• _Short problem_: In the passage about Lulu's death, reproduce the text from "And then Minnie" up to and including "get through this.", word for word.

I woke up today feeling stronger. I’d cried and cried all day yesterday, and each time I was asked what had happened, and then I had to recount the terrible tale of Lulu’s death, I started crying all over again.  It was awful.  I definitely miscalculated going in to work.  I thought it would do me good to be around other people, to “keep busy” and to get out of the house.  And while it was nice to get some comfort from my colleagues and students, it was a really tough day.

This morning, though, I felt better.  It was still strange not to wake up to Lulu’s paw on my head, encouraging me to get up and go out with her for her early morning potty break.  It was strange not to have to worry about opening the front door to retrieve the paper.  And it was weird seeing all of her toys and things lying about the house, knowing that she’ll never play with them again.  But I felt better.

And then Minnie bolted into the house, as she does every morning, and she went into the living room, searching for Lulu.  When she didn’t find her, she came up to me and gave me a quick hello.  Then she bolted into my bedroom, as excited as ever, hoping to find Lulu there.  And then she came back out looking so confused and I shed a few tears, because it just broke my heart.  I think Minnie is the only other being who can understand how much I loved Lulu, because she loved her just as much.  They were poochy pals who spent all day, every day together since before Christmas.  They were Lucy and Ethel, Laverne and Shirley, and on Wednesday they were almost Thelma and Louise. And I realized today that Minnie and I are going to comfort each other and together, we’ll get through this.

• _Supplied records_:
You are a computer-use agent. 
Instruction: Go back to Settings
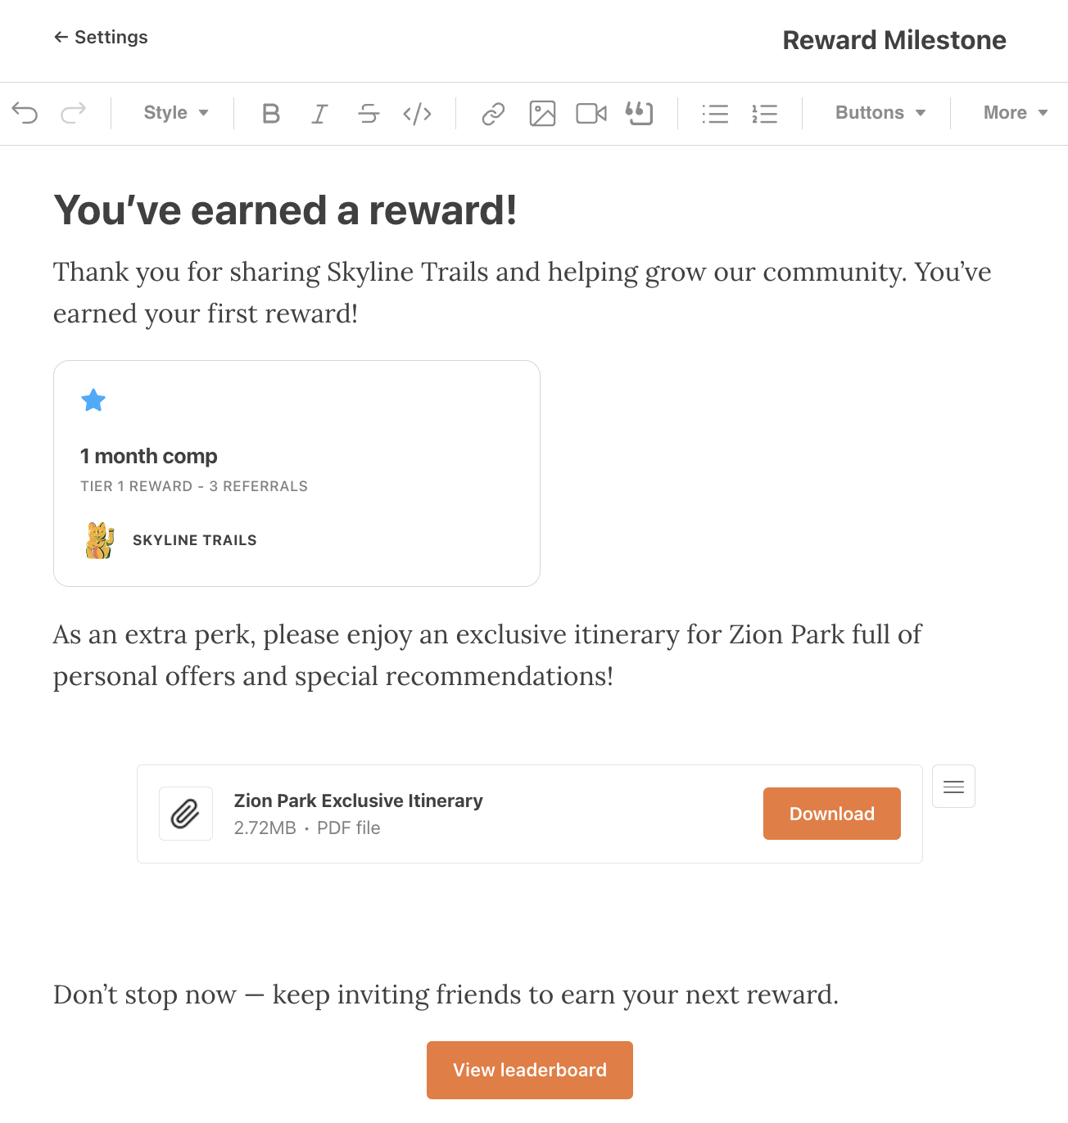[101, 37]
---
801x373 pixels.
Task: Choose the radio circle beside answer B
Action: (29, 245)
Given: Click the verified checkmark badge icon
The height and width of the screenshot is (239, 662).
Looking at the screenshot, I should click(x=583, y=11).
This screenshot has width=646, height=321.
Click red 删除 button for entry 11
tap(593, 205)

• _Full solution_:
And then Minnie bolted into the house, as she does every morning, and she went into the living room, searching for Lulu.  When she didn’t find her, she came up to me and gave me a quick hello.  Then she bolted into my bedroom, as excited as ever, hoping to find Lulu there.  And then she came back out looking so confused and I shed a few tears, because it just broke my heart.  I think Minnie is the only other being who can understand how much I loved Lulu, because she loved her just as much.  They were poochy pals who spent all day, every day together since before Christmas.  They were Lucy and Ethel, Laverne and Shirley, and on Wednesday they were almost Thelma and Louise. And I realized today that Minnie and I are going to comfort each other and together, we’ll get through this.